Instructions to follow =>
Copy every line of the entries below word for word, changing or omitting nothing.

Material for this exercise =>

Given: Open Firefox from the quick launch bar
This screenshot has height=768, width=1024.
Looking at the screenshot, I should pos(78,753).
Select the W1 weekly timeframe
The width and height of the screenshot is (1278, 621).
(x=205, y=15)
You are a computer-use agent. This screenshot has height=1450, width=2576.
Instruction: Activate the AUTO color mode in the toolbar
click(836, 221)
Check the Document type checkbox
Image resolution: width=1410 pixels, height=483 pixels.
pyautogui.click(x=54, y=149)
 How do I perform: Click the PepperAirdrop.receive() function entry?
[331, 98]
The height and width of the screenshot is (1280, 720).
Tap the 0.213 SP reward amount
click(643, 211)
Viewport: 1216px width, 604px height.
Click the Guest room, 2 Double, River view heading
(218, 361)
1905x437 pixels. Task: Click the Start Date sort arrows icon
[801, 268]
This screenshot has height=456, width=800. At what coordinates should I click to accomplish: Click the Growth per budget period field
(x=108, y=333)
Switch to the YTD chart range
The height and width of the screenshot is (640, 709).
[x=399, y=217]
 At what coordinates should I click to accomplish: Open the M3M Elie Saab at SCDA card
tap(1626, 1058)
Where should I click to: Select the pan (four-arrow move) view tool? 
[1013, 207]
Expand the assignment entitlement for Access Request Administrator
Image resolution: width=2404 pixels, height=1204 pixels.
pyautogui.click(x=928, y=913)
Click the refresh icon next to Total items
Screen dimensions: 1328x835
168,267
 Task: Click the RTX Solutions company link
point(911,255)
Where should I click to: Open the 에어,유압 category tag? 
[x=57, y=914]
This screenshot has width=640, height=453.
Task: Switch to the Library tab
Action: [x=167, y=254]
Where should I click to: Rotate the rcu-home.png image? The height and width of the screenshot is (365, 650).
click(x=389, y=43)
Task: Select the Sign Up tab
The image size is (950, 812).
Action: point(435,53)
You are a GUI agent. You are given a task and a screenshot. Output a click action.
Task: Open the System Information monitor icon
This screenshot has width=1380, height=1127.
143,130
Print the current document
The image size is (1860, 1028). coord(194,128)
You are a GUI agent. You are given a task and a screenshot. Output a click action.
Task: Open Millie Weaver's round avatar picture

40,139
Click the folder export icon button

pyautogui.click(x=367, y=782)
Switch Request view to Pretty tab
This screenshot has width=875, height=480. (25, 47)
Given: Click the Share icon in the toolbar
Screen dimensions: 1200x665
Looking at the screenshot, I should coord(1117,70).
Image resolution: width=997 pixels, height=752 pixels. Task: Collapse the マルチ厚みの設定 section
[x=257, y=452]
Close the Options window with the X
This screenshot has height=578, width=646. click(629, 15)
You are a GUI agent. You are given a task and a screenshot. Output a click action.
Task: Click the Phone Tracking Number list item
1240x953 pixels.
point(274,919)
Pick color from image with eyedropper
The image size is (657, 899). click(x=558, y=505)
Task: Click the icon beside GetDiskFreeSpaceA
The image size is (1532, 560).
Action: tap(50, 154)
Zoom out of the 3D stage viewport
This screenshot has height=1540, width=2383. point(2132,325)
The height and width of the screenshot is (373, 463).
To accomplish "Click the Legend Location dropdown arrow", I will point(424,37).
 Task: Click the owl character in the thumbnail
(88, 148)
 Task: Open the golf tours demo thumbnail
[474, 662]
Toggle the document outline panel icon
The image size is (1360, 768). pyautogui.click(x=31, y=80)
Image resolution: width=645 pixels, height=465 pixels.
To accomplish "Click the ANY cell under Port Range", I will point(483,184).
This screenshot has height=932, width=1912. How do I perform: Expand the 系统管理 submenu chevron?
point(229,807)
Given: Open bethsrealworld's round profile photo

Expected answer =>
Given: Open Firefox from the quick launch bar
This screenshot has height=768, width=1024.
Looking at the screenshot, I should pos(78,753).
Select the W1 weekly timeframe
The width and height of the screenshot is (1278, 621).
(x=205, y=15)
You are a computer-use agent. This screenshot has height=1450, width=2576.
Instruction: Activate the AUTO color mode in the toolbar
click(836, 221)
Check the Document type checkbox
Image resolution: width=1410 pixels, height=483 pixels.
pyautogui.click(x=54, y=149)
 How do I perform: Click the PepperAirdrop.receive() function entry?
[331, 98]
The height and width of the screenshot is (1280, 720).
Tap the 0.213 SP reward amount
click(643, 211)
Viewport: 1216px width, 604px height.
Click the Guest room, 2 Double, River view heading
(218, 361)
1905x437 pixels. Task: Click the Start Date sort arrows icon
[801, 268]
This screenshot has height=456, width=800. At what coordinates should I click to accomplish: Click the Growth per budget period field
(x=108, y=333)
Switch to the YTD chart range
The height and width of the screenshot is (640, 709).
[x=399, y=217]
 At what coordinates should I click to accomplish: Open the M3M Elie Saab at SCDA card
tap(1626, 1058)
Where should I click to: Select the pan (four-arrow move) view tool? 
[1013, 207]
Expand the assignment entitlement for Access Request Administrator
Image resolution: width=2404 pixels, height=1204 pixels.
pyautogui.click(x=928, y=913)
Click the refresh icon next to Total items
Screen dimensions: 1328x835
168,267
 Task: Click the RTX Solutions company link
point(911,255)
Where should I click to: Open the 에어,유압 category tag? 
[x=57, y=914]
This screenshot has width=640, height=453.
Task: Switch to the Library tab
Action: [x=167, y=254]
Where should I click to: Rotate the rcu-home.png image? The height and width of the screenshot is (365, 650).
click(x=389, y=43)
Task: Select the Sign Up tab
The image size is (950, 812).
Action: point(435,53)
You are a GUI agent. You are given a task and a screenshot. Output a click action.
Task: Open the System Information monitor icon
This screenshot has width=1380, height=1127.
143,130
Print the current document
The image size is (1860, 1028). coord(194,128)
You are a GUI agent. You are given a task and a screenshot. Output a click action.
Task: Open Millie Weaver's round avatar picture

40,139
Click the folder export icon button

pyautogui.click(x=367, y=782)
Switch Request view to Pretty tab
This screenshot has width=875, height=480. (25, 47)
Given: Click the Share icon in the toolbar
Screen dimensions: 1200x665
Looking at the screenshot, I should coord(1117,70).
Image resolution: width=997 pixels, height=752 pixels. Task: Collapse the マルチ厚みの設定 section
[x=257, y=452]
Close the Options window with the X
This screenshot has height=578, width=646. click(629, 15)
You are a GUI agent. You are given a task and a screenshot. Output a click action.
Task: Click the Phone Tracking Number list item
1240x953 pixels.
point(274,919)
Pick color from image with eyedropper
The image size is (657, 899). click(x=558, y=505)
Task: Click the icon beside GetDiskFreeSpaceA
The image size is (1532, 560).
Action: tap(50, 154)
Zoom out of the 3D stage viewport
This screenshot has height=1540, width=2383. point(2132,325)
The height and width of the screenshot is (373, 463).
To accomplish "Click the Legend Location dropdown arrow", I will point(424,37).
 Task: Click the owl character in the thumbnail
(88, 148)
 Task: Open the golf tours demo thumbnail
[474, 662]
Toggle the document outline panel icon
The image size is (1360, 768). pyautogui.click(x=31, y=80)
Image resolution: width=645 pixels, height=465 pixels.
To accomplish "Click the ANY cell under Port Range", I will point(483,184).
This screenshot has height=932, width=1912. How do I perform: Expand the 系统管理 submenu chevron?
point(229,807)
Given: Open bethsrealworld's round profile photo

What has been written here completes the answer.